I fumbled with the camera in my hand. For a moment I pondered the idea of taking a picture right now, so as never to forget. Desertion at a height of three thousand feet.
“He …” She cleared her throat. “He’s a bicycle courier, comes into work almost every day.” I don’t know why she’s coming up with that piece of information precisely. I might have started to laugh, but didn’t have it in me, my throat was filled with gravel, boulders.
“Okay,” I said. “Have you … have you known him … long, or …? I mean …”

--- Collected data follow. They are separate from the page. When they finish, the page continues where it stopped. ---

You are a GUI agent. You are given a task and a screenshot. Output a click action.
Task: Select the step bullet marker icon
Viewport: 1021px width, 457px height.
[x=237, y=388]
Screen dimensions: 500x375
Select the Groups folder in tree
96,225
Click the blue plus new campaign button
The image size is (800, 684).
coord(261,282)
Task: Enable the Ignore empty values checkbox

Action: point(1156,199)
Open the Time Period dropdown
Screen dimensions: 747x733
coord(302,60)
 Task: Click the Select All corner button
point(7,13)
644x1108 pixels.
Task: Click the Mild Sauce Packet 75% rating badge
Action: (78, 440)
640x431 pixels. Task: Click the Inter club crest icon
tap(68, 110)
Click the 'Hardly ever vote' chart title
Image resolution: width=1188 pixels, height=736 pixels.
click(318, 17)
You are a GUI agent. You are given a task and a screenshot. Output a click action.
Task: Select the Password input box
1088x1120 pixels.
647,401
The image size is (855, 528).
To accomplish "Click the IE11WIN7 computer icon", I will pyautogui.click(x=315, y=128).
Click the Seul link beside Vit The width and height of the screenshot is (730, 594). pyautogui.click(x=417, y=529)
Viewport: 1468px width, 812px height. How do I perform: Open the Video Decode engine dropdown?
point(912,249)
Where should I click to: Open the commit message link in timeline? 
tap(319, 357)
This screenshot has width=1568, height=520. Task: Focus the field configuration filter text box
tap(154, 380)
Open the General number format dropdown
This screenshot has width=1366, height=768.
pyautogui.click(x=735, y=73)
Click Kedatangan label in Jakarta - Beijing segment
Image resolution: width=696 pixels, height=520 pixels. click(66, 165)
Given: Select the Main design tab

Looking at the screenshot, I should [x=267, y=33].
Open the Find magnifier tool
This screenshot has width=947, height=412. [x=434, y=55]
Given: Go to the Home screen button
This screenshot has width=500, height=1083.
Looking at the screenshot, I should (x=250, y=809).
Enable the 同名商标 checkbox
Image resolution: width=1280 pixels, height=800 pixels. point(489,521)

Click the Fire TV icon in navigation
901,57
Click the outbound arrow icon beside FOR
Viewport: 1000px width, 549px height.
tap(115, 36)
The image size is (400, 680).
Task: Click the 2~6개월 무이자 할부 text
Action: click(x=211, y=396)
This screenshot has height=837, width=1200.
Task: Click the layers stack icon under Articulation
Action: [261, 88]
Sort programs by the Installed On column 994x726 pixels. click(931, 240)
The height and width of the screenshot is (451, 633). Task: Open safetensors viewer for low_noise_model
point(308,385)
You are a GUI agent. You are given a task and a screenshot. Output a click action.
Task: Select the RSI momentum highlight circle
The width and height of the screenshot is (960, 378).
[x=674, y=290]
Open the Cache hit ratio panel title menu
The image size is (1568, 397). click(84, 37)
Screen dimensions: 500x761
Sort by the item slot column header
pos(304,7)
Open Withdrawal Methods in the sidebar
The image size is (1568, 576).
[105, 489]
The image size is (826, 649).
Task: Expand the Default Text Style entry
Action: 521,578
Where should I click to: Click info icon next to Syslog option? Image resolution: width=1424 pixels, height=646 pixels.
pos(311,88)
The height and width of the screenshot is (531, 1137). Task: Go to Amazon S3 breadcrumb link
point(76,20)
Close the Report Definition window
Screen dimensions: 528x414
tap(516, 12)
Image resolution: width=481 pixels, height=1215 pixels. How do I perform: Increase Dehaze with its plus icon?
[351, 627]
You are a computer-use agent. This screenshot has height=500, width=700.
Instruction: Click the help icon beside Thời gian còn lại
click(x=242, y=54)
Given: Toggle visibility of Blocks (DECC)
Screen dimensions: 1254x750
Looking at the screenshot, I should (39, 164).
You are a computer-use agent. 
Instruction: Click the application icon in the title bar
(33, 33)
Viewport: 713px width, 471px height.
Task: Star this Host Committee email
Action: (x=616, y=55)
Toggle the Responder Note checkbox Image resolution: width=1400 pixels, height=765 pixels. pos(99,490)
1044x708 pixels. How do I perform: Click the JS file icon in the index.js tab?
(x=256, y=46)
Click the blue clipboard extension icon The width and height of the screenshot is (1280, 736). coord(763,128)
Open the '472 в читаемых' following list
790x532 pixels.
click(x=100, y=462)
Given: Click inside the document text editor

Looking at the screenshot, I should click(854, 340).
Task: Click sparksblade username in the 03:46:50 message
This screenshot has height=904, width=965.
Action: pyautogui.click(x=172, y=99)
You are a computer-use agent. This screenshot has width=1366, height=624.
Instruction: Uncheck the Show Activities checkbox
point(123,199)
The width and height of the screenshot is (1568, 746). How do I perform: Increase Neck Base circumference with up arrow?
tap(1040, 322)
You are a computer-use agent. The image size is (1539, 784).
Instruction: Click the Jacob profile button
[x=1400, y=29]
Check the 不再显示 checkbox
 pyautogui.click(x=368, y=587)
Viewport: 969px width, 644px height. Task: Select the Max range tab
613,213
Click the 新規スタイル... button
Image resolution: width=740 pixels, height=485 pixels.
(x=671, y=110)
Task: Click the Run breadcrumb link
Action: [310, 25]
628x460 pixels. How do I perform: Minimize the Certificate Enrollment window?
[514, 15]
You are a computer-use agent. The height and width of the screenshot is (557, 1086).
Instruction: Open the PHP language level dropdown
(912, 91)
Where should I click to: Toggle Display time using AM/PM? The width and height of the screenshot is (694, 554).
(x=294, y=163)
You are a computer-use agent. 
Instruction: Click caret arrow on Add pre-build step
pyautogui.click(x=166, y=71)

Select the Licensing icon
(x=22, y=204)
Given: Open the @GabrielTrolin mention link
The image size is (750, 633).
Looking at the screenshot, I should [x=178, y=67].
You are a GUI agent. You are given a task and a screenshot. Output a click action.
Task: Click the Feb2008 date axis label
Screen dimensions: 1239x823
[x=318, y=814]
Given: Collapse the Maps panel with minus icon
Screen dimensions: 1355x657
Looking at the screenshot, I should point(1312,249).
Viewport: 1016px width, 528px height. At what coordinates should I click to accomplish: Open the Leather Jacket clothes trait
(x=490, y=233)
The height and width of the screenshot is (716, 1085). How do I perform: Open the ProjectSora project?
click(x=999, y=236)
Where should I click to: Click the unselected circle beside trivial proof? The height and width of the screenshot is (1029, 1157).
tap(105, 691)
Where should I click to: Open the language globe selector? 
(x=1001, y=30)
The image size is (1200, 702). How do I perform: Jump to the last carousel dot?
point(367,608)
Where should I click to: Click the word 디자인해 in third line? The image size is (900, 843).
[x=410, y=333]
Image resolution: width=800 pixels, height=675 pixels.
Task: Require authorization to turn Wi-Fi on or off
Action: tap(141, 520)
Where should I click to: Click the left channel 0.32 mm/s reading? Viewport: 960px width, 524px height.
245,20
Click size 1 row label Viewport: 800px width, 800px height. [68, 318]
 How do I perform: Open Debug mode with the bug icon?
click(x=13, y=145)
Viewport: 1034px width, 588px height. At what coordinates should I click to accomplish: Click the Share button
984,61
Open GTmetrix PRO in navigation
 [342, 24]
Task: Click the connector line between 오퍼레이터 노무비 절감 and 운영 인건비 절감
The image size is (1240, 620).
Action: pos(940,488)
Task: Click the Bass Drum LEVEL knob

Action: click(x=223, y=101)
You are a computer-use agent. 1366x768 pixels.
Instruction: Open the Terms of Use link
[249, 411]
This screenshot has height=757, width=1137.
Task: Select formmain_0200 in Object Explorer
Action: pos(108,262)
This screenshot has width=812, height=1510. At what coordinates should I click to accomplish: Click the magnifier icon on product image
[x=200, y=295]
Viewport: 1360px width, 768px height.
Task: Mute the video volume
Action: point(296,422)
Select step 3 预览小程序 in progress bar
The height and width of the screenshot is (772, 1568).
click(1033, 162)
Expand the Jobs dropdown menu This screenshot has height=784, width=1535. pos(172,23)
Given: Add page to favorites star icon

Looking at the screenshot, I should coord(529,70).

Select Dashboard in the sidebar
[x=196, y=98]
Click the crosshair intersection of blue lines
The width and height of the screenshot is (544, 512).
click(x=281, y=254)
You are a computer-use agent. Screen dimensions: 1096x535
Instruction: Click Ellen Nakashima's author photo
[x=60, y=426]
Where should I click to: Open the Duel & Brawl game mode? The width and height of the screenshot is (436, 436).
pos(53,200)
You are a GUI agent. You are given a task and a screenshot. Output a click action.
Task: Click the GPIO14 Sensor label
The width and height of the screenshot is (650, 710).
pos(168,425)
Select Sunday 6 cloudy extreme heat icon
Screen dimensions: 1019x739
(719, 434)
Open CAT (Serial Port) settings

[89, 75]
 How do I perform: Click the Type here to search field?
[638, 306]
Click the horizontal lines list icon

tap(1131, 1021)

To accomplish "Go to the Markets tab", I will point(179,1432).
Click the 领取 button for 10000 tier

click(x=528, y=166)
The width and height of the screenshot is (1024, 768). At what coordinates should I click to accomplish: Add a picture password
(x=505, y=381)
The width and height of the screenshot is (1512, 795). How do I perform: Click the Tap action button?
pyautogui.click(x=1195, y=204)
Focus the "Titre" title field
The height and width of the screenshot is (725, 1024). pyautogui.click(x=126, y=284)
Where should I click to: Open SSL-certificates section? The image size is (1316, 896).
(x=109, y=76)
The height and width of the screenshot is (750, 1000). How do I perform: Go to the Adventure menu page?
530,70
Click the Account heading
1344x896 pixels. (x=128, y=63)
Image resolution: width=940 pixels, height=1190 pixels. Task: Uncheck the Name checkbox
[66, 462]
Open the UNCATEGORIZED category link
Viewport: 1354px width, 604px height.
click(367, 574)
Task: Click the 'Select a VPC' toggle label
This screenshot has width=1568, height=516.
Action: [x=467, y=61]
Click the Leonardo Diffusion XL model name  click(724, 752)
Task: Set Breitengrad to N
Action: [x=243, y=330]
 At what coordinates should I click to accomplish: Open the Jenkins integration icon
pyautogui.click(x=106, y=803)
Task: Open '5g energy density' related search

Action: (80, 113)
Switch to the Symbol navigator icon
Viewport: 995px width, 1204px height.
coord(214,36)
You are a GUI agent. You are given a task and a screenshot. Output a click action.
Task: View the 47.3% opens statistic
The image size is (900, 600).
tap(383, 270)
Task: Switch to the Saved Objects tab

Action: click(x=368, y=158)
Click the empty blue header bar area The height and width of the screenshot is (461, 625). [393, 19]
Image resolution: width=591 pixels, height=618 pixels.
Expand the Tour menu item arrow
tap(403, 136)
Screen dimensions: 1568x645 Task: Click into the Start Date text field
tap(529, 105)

Then she began to cry. A torrent streamed down her cheeks, down into the gravel, across the path, over the mountainside and down into the fjord. In truth it was me who ought to have cried. But I was unable, not with everyone watching. And the situation was absurd, I didn’t know whether I should hold her or just go. Or whether I should make a TV series out of it and sell the rights, daytime soap for stay at home mums with flowery aprons.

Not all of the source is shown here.